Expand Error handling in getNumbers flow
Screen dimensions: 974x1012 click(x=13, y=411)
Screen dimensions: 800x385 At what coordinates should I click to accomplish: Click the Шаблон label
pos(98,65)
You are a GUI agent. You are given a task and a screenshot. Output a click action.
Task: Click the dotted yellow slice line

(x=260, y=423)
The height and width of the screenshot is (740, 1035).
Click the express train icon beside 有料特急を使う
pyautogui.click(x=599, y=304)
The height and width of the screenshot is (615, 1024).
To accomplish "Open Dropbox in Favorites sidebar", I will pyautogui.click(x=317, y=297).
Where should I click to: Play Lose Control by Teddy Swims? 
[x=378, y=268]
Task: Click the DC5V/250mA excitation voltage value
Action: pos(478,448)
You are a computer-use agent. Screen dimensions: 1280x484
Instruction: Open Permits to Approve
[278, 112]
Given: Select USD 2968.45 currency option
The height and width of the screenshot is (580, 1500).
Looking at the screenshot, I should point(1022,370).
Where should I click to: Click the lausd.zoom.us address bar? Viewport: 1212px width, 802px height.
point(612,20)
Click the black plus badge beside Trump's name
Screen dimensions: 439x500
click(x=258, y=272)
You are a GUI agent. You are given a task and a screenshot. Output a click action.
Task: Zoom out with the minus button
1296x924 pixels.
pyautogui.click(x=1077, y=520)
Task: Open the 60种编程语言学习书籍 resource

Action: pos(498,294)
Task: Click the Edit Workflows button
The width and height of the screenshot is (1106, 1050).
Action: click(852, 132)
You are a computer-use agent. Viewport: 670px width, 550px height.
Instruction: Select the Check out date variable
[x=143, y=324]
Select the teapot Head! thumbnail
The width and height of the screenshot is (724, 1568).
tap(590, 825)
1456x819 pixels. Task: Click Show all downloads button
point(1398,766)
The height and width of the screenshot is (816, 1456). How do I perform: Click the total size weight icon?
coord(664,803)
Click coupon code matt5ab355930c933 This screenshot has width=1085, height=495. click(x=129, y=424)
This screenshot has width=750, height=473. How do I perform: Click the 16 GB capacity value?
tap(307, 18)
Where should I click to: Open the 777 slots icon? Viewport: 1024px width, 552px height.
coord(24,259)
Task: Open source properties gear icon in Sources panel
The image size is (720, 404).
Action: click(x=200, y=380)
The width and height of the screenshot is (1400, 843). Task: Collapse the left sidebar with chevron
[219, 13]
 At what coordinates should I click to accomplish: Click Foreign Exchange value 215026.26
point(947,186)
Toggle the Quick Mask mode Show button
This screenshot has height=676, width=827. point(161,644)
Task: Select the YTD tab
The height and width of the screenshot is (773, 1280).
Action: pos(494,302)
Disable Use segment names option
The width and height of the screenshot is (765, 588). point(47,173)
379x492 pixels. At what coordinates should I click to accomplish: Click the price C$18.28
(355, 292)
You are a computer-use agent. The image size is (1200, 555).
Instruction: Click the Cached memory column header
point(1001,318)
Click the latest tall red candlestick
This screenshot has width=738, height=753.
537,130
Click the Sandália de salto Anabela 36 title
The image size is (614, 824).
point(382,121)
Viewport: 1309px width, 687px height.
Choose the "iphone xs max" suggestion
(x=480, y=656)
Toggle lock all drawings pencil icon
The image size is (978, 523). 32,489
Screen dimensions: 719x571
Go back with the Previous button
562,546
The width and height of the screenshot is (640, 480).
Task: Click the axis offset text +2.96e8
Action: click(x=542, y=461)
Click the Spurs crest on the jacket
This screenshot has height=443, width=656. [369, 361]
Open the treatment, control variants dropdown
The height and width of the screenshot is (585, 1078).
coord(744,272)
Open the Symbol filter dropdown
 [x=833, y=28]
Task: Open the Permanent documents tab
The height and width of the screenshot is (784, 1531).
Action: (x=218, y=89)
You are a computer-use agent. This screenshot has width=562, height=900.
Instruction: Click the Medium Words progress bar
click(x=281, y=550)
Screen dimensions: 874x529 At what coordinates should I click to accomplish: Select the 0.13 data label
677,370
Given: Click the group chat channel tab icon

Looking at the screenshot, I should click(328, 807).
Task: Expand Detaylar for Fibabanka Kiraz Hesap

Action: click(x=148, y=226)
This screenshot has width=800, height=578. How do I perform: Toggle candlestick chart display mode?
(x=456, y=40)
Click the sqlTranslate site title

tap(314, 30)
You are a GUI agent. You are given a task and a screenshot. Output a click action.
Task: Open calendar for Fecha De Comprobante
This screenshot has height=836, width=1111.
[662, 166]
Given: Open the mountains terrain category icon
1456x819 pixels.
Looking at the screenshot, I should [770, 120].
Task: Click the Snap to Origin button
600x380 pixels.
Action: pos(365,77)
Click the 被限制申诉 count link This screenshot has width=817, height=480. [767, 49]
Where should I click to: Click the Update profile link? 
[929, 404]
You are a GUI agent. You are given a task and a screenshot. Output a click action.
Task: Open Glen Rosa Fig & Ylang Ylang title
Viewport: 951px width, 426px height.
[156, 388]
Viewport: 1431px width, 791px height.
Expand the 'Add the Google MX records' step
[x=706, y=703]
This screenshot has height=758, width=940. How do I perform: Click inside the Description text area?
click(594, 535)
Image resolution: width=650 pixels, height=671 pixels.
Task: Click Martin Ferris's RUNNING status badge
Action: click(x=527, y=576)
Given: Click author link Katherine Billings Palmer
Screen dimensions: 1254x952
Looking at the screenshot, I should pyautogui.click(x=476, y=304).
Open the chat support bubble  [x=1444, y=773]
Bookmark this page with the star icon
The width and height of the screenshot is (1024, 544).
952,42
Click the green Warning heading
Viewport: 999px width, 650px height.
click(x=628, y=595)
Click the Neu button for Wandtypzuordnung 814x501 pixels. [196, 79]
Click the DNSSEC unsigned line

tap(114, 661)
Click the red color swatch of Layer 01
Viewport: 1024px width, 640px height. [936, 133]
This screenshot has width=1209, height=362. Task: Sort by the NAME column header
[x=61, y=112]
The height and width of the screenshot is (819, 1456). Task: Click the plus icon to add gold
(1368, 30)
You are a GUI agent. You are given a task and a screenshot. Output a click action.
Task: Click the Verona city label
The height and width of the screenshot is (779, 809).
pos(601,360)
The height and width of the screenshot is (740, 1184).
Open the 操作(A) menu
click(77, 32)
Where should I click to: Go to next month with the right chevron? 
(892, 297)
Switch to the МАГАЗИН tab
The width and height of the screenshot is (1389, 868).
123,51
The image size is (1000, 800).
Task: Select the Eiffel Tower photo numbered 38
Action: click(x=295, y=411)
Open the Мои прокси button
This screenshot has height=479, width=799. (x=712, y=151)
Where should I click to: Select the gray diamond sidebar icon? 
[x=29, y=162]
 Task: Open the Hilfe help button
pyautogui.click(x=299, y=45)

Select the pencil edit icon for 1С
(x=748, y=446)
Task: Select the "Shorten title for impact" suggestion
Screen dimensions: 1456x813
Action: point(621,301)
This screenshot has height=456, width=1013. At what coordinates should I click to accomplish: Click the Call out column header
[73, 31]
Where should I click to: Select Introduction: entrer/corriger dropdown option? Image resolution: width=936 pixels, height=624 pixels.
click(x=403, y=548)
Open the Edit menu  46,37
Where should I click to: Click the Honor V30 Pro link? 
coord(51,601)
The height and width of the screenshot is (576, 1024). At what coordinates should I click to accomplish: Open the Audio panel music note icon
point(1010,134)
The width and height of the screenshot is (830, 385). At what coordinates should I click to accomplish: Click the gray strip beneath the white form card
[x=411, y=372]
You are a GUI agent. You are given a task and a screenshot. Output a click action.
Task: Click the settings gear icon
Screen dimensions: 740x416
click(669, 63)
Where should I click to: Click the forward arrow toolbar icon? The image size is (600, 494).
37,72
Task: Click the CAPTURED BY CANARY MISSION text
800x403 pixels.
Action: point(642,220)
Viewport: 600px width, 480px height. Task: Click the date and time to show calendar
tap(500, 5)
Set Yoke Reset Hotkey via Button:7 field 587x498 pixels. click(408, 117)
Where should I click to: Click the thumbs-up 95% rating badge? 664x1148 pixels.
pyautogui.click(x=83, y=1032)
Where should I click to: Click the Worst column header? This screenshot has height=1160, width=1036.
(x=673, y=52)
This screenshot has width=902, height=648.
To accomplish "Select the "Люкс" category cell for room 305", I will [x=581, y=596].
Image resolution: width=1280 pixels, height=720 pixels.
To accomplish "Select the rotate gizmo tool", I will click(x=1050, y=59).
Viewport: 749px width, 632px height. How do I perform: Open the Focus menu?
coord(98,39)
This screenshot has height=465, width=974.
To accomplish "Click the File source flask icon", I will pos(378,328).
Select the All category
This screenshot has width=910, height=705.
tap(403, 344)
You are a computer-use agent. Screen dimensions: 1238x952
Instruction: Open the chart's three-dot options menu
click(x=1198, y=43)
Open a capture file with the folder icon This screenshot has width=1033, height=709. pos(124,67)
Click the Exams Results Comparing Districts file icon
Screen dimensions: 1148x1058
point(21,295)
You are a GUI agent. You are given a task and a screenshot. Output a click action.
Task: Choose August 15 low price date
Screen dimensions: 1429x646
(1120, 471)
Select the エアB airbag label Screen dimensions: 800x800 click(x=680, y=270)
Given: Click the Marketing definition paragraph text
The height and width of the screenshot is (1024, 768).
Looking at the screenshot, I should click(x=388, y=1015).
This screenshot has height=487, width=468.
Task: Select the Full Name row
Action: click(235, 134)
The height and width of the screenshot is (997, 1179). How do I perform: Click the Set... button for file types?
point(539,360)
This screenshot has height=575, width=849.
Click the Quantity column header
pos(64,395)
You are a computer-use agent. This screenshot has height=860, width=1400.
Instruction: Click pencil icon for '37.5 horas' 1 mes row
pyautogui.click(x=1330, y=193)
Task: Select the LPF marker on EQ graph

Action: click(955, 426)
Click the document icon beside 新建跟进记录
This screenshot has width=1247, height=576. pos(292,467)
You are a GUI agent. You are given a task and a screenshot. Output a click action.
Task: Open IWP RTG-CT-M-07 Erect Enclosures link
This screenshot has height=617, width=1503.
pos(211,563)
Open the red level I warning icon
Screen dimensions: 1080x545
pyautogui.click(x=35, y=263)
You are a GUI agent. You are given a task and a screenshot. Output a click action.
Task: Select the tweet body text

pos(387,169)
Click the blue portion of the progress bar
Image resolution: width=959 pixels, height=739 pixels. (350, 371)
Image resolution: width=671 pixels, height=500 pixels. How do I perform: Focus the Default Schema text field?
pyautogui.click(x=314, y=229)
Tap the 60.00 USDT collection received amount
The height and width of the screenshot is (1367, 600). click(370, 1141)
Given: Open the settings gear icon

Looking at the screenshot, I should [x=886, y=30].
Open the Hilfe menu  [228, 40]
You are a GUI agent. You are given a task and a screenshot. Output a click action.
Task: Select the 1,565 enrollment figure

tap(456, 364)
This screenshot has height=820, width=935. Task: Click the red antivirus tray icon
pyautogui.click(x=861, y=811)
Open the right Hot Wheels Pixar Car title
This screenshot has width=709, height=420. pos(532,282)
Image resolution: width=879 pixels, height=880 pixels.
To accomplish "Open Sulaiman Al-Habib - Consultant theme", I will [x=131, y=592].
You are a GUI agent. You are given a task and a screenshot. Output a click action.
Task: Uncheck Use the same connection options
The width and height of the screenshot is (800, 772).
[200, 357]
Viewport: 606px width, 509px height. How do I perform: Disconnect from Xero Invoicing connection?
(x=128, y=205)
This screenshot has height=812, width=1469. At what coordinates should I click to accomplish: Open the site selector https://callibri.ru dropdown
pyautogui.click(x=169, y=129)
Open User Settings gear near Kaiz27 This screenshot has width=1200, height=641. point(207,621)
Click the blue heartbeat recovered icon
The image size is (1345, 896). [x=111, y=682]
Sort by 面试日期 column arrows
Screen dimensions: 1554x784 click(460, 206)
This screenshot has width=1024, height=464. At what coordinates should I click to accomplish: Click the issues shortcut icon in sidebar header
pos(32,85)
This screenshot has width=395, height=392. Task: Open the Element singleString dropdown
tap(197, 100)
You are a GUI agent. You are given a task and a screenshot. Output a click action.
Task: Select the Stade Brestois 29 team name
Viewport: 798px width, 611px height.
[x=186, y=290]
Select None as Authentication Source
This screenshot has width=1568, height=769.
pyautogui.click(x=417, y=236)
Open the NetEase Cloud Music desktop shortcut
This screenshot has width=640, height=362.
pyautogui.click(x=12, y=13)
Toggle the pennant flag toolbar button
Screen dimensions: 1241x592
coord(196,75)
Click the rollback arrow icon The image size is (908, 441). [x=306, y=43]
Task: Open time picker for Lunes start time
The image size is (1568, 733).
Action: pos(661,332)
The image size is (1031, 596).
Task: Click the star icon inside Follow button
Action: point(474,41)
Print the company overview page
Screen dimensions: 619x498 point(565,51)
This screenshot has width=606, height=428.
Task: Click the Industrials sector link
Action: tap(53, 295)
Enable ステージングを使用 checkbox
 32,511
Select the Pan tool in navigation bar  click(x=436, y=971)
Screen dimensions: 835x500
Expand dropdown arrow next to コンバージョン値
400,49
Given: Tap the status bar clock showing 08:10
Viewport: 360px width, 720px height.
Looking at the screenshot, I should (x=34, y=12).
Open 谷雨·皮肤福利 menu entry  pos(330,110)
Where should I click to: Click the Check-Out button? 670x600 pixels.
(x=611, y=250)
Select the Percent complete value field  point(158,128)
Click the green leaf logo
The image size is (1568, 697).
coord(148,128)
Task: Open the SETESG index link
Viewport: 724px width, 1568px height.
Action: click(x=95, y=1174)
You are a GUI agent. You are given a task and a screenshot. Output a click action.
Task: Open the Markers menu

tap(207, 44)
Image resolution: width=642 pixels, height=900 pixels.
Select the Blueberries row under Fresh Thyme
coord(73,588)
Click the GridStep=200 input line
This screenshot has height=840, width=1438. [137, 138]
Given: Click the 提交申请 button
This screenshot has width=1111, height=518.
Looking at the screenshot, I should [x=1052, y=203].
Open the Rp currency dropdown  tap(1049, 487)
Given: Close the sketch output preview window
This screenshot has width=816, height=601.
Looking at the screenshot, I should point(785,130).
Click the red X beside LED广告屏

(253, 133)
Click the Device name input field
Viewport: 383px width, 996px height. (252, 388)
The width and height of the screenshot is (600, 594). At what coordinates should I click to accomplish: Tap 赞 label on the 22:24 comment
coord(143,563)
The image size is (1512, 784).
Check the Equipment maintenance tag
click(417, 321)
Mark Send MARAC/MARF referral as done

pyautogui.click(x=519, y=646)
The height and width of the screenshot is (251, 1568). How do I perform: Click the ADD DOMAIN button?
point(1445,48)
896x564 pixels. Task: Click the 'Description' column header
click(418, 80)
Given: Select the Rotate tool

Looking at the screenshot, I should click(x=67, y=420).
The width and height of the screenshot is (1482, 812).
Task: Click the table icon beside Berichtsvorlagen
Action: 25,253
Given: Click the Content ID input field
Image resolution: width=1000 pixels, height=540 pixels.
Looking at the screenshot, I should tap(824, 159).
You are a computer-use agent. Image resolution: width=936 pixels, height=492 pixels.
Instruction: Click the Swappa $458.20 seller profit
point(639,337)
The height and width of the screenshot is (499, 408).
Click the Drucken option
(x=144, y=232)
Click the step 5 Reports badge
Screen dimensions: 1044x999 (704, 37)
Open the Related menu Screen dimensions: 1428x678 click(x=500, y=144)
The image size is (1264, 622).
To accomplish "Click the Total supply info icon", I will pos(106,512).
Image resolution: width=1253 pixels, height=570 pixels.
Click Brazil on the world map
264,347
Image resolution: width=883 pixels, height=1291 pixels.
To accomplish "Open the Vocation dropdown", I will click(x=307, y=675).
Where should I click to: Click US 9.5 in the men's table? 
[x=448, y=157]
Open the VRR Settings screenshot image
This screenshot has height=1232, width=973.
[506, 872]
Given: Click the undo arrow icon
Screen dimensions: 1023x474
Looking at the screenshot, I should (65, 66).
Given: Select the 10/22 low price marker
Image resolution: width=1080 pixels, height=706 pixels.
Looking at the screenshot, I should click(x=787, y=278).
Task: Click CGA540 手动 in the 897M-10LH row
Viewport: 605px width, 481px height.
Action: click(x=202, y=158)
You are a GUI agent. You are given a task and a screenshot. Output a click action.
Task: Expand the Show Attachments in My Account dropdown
···
◆ **How to complete this task**:
The answer must consist of every line from the entries above that contains "category".

◆ **Answer section**:
Given: Open the mountains terrain category icon
To accomplish "Select the "Люкс" category cell for room 305", I will [x=581, y=596].
Select the All category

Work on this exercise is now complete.